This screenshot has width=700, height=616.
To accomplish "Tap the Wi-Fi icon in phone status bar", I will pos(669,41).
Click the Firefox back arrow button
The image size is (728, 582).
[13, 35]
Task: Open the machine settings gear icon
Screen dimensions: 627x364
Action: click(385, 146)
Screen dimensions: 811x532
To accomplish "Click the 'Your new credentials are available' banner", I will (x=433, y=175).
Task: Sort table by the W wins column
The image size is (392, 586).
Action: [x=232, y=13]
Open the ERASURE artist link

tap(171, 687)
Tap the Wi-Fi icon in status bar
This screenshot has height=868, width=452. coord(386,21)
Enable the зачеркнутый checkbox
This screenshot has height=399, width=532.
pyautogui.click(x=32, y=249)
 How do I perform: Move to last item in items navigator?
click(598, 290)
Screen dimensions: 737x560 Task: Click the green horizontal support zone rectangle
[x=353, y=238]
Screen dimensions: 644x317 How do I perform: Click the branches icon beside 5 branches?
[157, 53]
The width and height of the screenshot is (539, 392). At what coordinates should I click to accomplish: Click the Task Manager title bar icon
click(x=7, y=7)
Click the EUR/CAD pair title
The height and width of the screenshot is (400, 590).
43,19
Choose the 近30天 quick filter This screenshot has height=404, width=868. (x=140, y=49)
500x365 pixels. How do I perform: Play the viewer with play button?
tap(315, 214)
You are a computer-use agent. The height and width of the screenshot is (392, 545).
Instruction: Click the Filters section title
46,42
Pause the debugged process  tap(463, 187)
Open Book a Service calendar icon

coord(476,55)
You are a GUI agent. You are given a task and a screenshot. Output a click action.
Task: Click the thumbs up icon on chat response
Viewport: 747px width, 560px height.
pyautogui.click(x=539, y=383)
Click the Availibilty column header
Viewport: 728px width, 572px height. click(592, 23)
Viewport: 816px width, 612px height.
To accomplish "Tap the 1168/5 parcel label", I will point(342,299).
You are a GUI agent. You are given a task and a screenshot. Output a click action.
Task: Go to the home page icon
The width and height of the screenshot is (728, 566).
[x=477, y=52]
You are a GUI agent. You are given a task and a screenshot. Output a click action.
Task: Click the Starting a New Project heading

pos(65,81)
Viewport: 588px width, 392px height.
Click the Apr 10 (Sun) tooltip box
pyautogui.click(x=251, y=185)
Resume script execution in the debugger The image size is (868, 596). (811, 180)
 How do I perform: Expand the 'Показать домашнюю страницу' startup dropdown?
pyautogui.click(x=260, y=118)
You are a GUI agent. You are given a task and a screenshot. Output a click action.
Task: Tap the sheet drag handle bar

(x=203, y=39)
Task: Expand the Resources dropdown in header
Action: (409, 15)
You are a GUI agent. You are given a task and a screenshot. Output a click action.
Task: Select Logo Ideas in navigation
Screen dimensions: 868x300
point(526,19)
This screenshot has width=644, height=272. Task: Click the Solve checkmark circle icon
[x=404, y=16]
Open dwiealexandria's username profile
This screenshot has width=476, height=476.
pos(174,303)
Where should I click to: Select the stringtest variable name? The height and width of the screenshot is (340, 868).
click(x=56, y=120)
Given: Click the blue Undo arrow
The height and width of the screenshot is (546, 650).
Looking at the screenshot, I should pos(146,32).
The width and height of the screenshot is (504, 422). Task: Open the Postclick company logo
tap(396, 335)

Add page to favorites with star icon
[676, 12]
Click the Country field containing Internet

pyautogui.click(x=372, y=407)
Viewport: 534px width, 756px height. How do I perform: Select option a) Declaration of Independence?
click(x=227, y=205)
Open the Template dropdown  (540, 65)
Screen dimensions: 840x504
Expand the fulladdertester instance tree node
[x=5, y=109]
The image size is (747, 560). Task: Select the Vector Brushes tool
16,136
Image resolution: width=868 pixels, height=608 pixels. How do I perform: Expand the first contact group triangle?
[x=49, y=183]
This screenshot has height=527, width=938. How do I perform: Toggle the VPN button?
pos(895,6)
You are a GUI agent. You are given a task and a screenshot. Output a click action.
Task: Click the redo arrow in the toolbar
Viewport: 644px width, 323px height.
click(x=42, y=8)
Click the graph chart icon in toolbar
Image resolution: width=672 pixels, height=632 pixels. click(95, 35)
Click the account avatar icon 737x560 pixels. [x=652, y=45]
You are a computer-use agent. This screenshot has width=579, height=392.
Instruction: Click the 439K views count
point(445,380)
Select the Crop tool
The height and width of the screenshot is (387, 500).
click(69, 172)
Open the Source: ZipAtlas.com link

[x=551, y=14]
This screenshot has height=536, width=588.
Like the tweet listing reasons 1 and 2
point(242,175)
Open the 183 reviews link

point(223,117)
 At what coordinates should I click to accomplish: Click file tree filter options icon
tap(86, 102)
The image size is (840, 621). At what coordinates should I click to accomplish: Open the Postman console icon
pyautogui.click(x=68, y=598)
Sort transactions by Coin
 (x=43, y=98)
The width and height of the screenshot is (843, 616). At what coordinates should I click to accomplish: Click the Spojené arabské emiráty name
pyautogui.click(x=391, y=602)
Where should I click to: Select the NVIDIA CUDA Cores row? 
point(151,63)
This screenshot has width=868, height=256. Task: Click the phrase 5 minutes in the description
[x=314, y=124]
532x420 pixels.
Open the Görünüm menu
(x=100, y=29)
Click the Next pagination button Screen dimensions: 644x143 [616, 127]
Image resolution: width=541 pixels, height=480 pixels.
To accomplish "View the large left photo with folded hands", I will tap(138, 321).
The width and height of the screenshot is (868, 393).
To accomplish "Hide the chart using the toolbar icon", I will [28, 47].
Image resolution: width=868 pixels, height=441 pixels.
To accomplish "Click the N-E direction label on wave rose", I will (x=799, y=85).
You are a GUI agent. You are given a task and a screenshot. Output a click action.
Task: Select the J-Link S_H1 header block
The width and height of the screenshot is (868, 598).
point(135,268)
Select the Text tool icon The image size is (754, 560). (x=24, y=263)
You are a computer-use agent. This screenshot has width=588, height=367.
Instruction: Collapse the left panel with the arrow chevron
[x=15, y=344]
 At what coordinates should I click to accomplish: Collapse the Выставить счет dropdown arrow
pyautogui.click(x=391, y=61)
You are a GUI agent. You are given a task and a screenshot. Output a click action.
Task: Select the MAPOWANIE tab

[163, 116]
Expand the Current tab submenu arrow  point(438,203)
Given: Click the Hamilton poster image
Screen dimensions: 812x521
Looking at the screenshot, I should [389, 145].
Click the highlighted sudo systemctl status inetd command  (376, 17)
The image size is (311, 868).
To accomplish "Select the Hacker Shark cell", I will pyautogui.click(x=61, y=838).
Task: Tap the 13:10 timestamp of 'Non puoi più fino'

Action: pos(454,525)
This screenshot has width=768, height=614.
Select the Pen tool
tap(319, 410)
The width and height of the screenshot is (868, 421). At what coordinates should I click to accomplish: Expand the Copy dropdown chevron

------------------------

[HOW TO COMPLETE THIS TASK]:
Find every line of the data above that holds the word "computer", then state how many there are and nothing else.

[RESPONSE BELOW]:
3